Review by memowakeman
Special Collaborator Honorary Collaborator

5 stars Review originally published in www.therocktologist.com

What an amazing band!

While the years of this decade have passed, Thank You Scientist has developed a wonderful, unique sound that shows a truly interesting crossover of prog rock, metal and jazz that now has landed in their second studio album entitled Stranger Heads Prevail, which shows a step forward from their previous releases. This album was one of my 2016 favorites, it hit me since the first listen, I still remember I was blown away saying things like "holy sh*t" or "wow, this is so good", expression I still use while listening to it by the way.

Eleven tracks are here, making a total time of 67 minutes of solid music that will make you have a great time. It opens with ""Prologue: A Faint Applause", a two-minute song that works of course as the introduction to what the album will be about. The vocals are acute and sweet, while the music has a circus-like feeling. It leads to "The Somnambulist" which shows much more energy since the very first seconds, that blend of genres I previously mentioned can be appreciated here, I love that metal spirit made by guitars, bass and drums, wonderfully complemented by a brass section and a subtle violin that appears here and there. Of course, Marrano's voice plays a main role during the whole album, being a crucial element of Thank You Scientist's sound.

Maybe, just to point out as reference, the sound might remind you of Coheed and Cambria and A.C.T., the main difference is that magnificent use of sax, trumpet and violin that we can appreciate and love in "Caverns". This great track could fit in the heavy prog label, with that inherent jazzy sound.

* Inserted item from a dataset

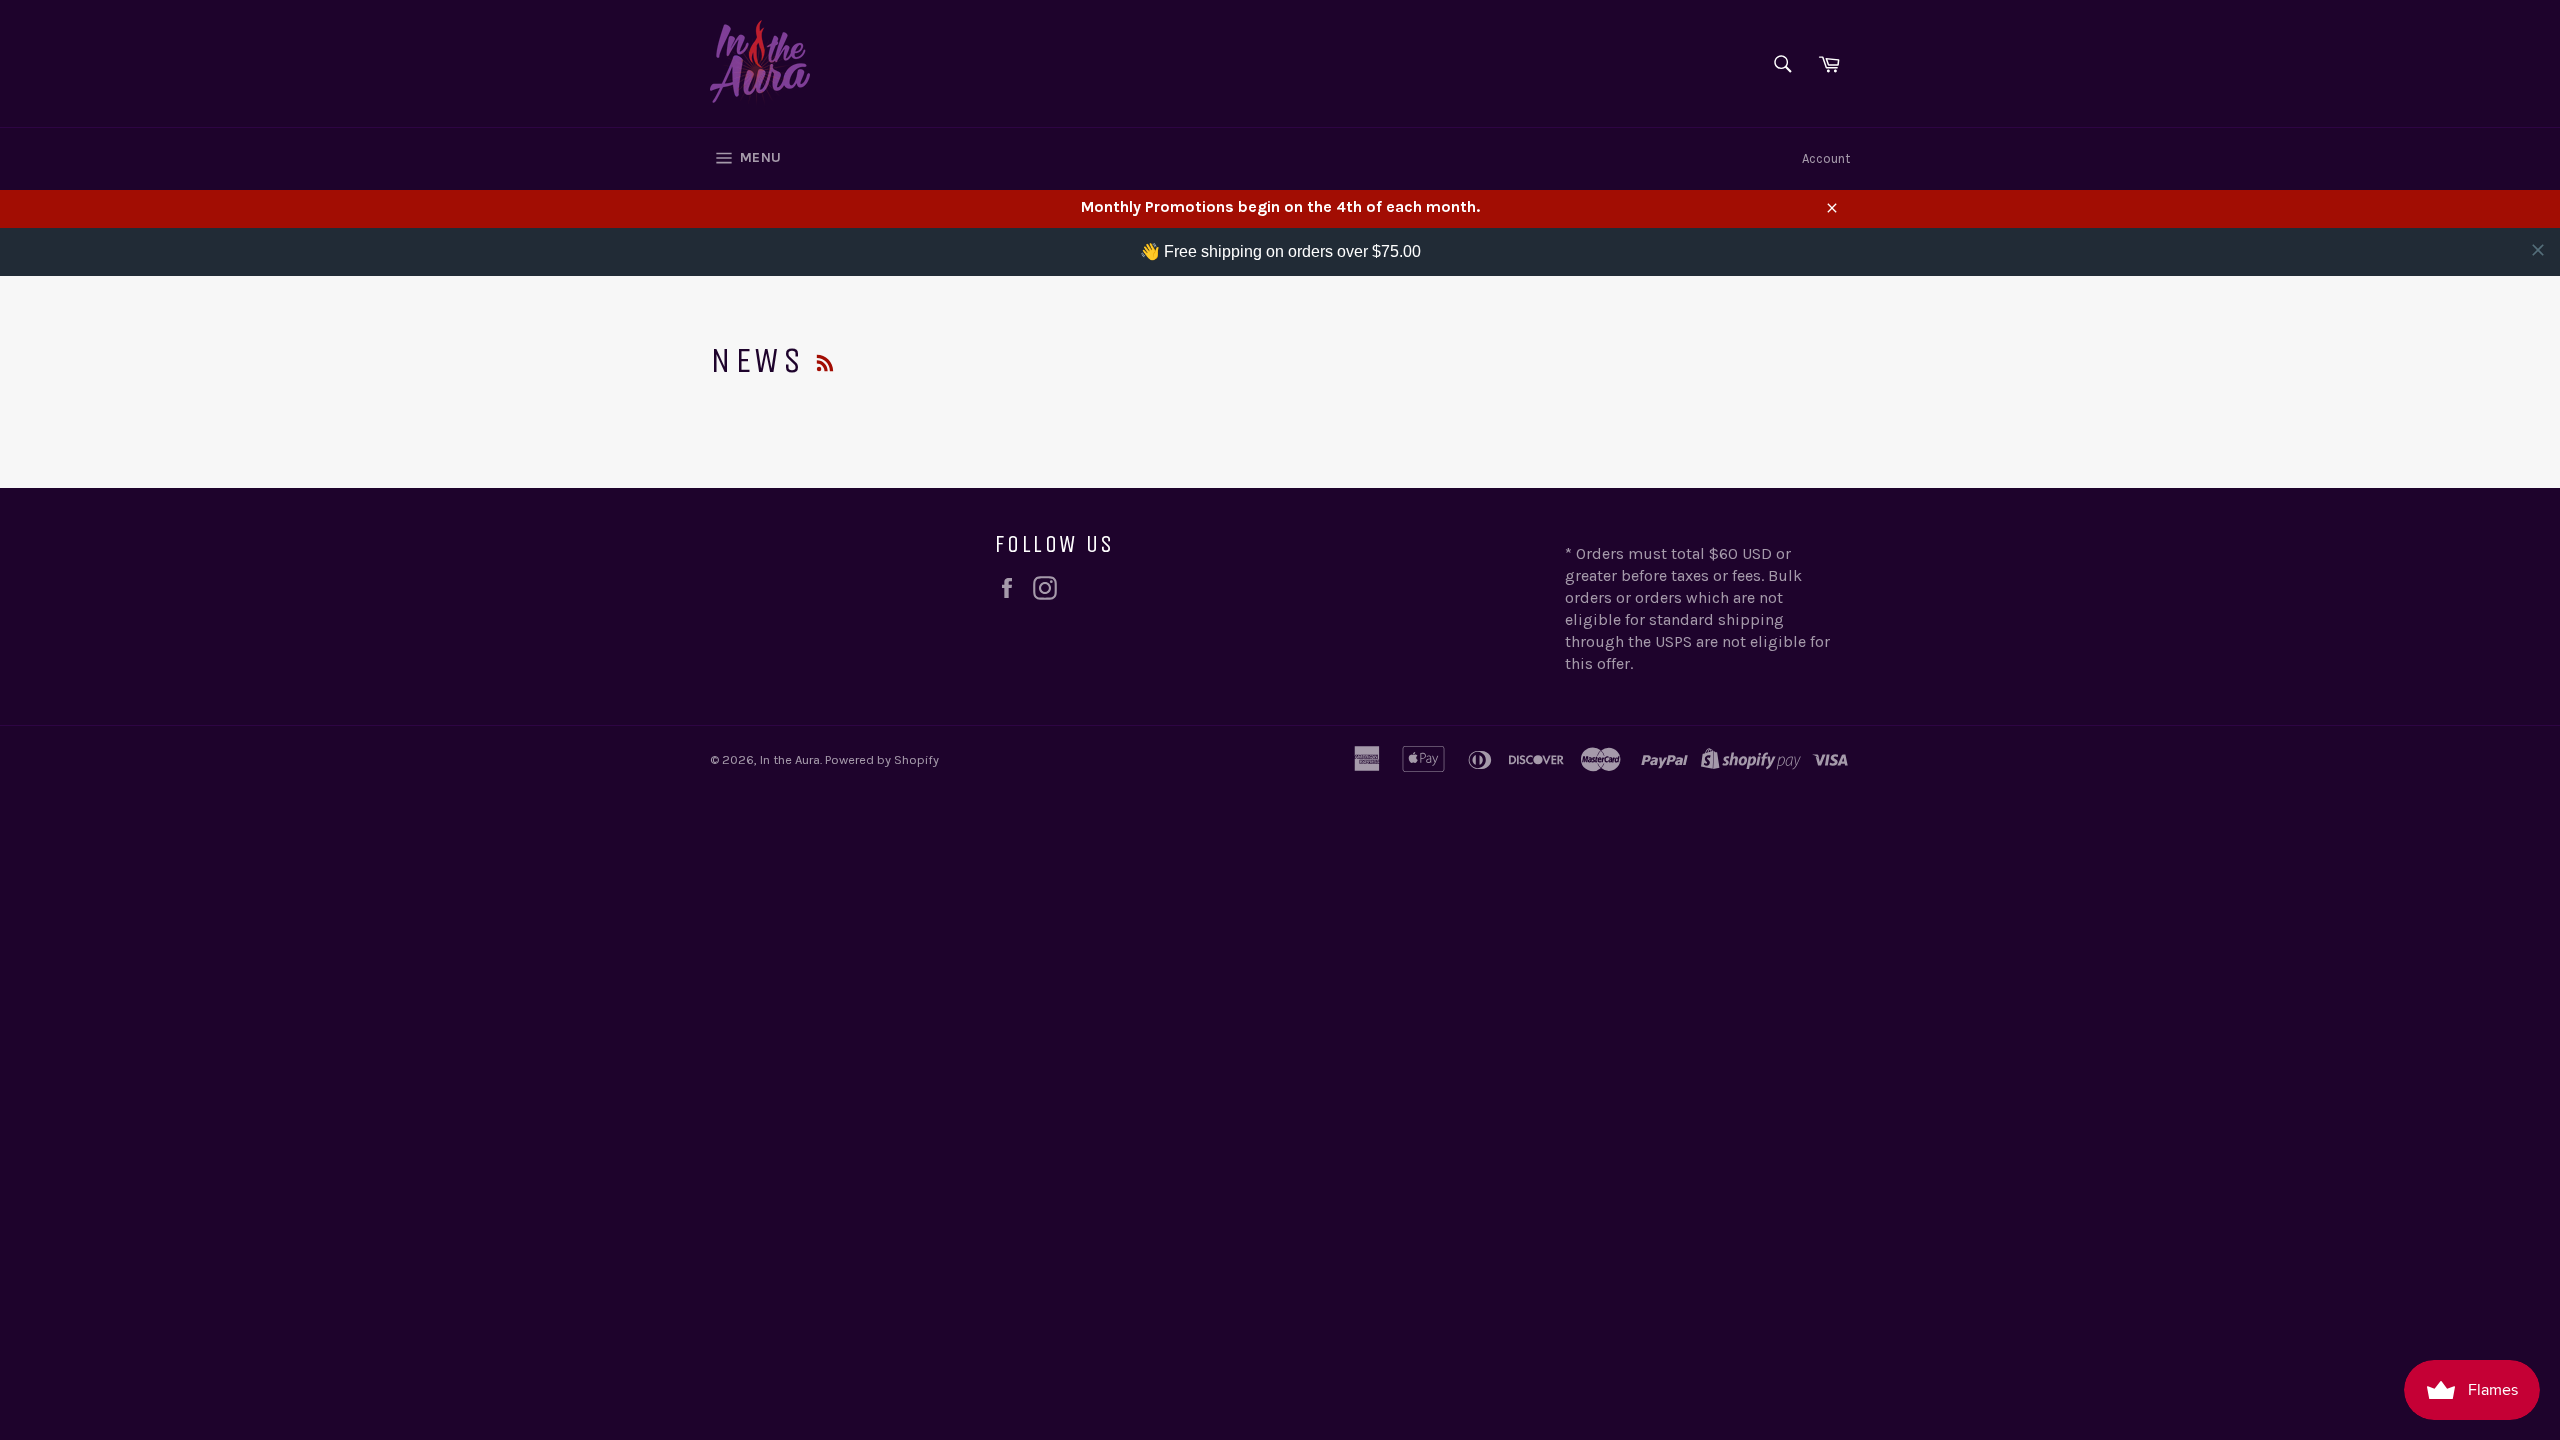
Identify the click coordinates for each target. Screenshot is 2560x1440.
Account (1826, 158)
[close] (2538, 250)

In the final part there is a killer guitar solo. "Mr. Invisible" was the first track I listened from the album, and I must say it still is my favorite. What a song, my gosh! The jazz feeling is simply delicious, I love how in spite the challenging composition, the music could be catchy and easy to dig. I love its changes, the soft parts and then when it becomes heavier; I love the instrumental passages and the ones with vocals, I love how the musicians understand each other perfectly and share their talent with us.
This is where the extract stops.